4. Varianten und Entwicklung
Mit der Zeit entstanden regionale Varianten des Wohnstallhauses:
- Das Allgäuer Einhofhaus mit Quergliederung und oft reichem Schnitzwerk
- Das Schwarzwaldhaus mit weit heruntergezogenem Dach und großem Speicher
- Das Fränkische Wohnstallhaus mit steinerner Stube und Stall aus Fachwerk
- Der Vierseithof in Ostdeutschland, bei dem Stall und Wohnbereich in getrennten Flügeln untergebracht wurden – aber oft immer noch verbunden
Ab dem 17./18. Jahrhundert begann man, Wohn- und Stallbereiche mehr zu trennen – sei es durch Umbauten, neue Nebengebäude oder gar Neubauten. Die zunehmende Hygiene, die sich wandelnden Vorstellungen von Komfort und der Einfluss neuer Bautechniken trugen dazu bei.
5. Bedeutung für die Forschung
Heute sind Wohnstallhäuser ein spannendes Forschungsfeld für Archäologie, Baugeschichte und Volkskunde. Sie erzählen uns viel über das Leben der Menschen im Mittelalter – nicht nur über ihre baulichen Lösungen, sondern auch über ihre Weltbilder:
- Der Mensch als Teil eines natürlichen Kreislaufs
- Kein Gegensatz zwischen Tier und Mensch, sondern Zusammenarbeit
- Wohnen, Arbeiten, Wirtschaften – alles unter einem Dach
Viele noch erhaltene Wohnstallhäuser stehen heute unter Denkmalschutz oder wurden zu Museumsobjekten umgewandelt – wie im Freilichtmuseum in Kommern, Bad Windsheim oder im Schweizer Ballenberg.
Fazit
Das Wohnstallhaus ist mehr als ein kurioses Relikt vergangener Zeiten.
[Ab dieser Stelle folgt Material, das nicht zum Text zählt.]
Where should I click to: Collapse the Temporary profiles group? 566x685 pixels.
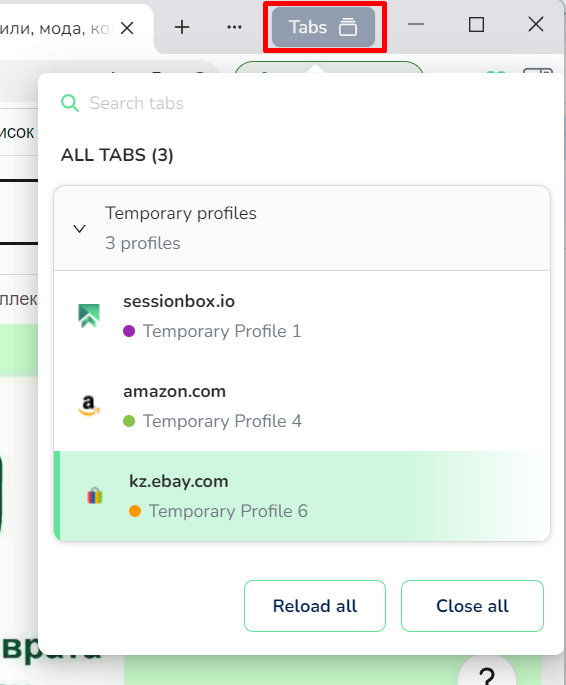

Es ist ein Symbol für eine zeitlose Form des Zusammenlebens – geprägt von Pragmatismus, Naturverbundenheit und bäuerlicher Intelligenz. In einer Zeit, in der Nachhaltigkeit und Regionalität wieder neu entdeckt werden, könnte der alte Haustyp sogar Impulse für modernes ökologisches Bauen liefern.
Denn wer weiß: Vielleicht ist das „Einhaus-Prinzip“ – das kluge Kombinieren von Wohn- und Arbeitswelt – aktueller, als wir denken.